Authorizes $3 Billion for Utah’s Roads and Highways
Utah has 2,064 miles of roads in poor condition. Commute times are up 7.2% in the state since 2011 and bad roads cost drivers an average of $709 per year in repair. This bipartisan legislation authorizes roughly $3 billion in highway funding for Utah over five years to construct, rebuild, and maintain its roads and highways.
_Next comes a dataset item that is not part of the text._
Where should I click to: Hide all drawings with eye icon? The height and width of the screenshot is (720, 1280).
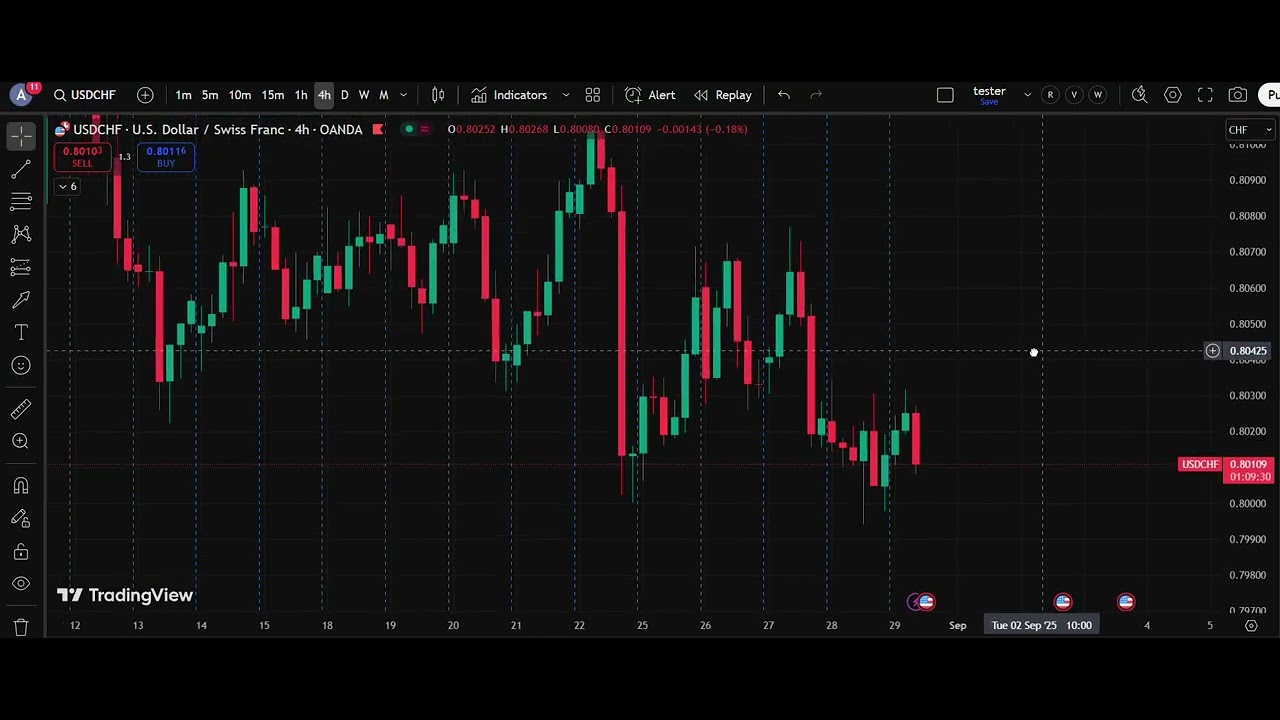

Includes key legislative priorities championed by Senator Romney:
Smart Intersections Act: Provides resources to state, local, and tribal governments to improve the functioning of their traffic signals;
Wildland Fire Mitigation and Management Commission Act: Establishes a commission to study and recommend fire prevention, mitigation, management, and rehabilitation policies for forests and grasslands;
Secures additional funding for wildfire mitigation and recovery, including hazardous fuel removal, burned area recovery, prescribed fires, shared stewardship contracts and agreements, and more;
$50 million for Central Utah Project Completion Act: Provides water for municipal use, mitigation, hydroelectric power, fish and wildlife, and conservation;
$500 million for the Western Area Power Administration for drought-related shortfalls;
$300 million to fund outstanding Emergency Watershed Program needs for post-fire recovery and wildfire mitigation;
$100 million for drought contingency plan funding;
$1 billion for the FEMA Building Resilient Infrastructure Communities (BRIC) program for pre-disaster mitigation, including wildfire and drought projects;
$214 million to fully fund the Navajo Utah Water Rights Settlement: Legislation to bring running water to the 40% of Navajo Nation in Utah who lack it; and
$1.7 billion for the construction and improvement of Indian Health Services sanitation facilities.
Delivers $219 million to Utah for water revolving funds
The Infrastructure Investment and Jobs Act would authorize roughly $219 million over five years for the Beehive State through the Clean Water State Revolving Fund program & Drinking Water State Revolving Fund.
Invests in Utah’s Airports
In July, the FAA announced Utah airports received over $1.8 million in federal grants through the Airport Improvement Program (AIP). The Infrastructure Investment and Jobs Act includes $25 billion for airport improvement projects such as expansions, installations, assisting with planning, rebuilding runways, improving lighting and runways, and air navigation facilities.
Provides $65 billion to expand broadband access across the country
Builds on Senator Romney’s efforts to expand broadband access to unserved and underserved communities in Utah.
Eliminates federal red tape by reforming the permitting process to speed construction projects
Builds on the Federal Permitting Council’s efforts to shortening the government approval process for large infrastructure projects by bringing relevant agencies together to reduce inefficiencies.
Provides $40 billion in funding for bridge construction, maintenance, and repair
Of that, $30 billion will be apportioned by formula to ensure bridges in every state are provided with needed resources. Utah currently has 62 bridges classified as structurally deficient.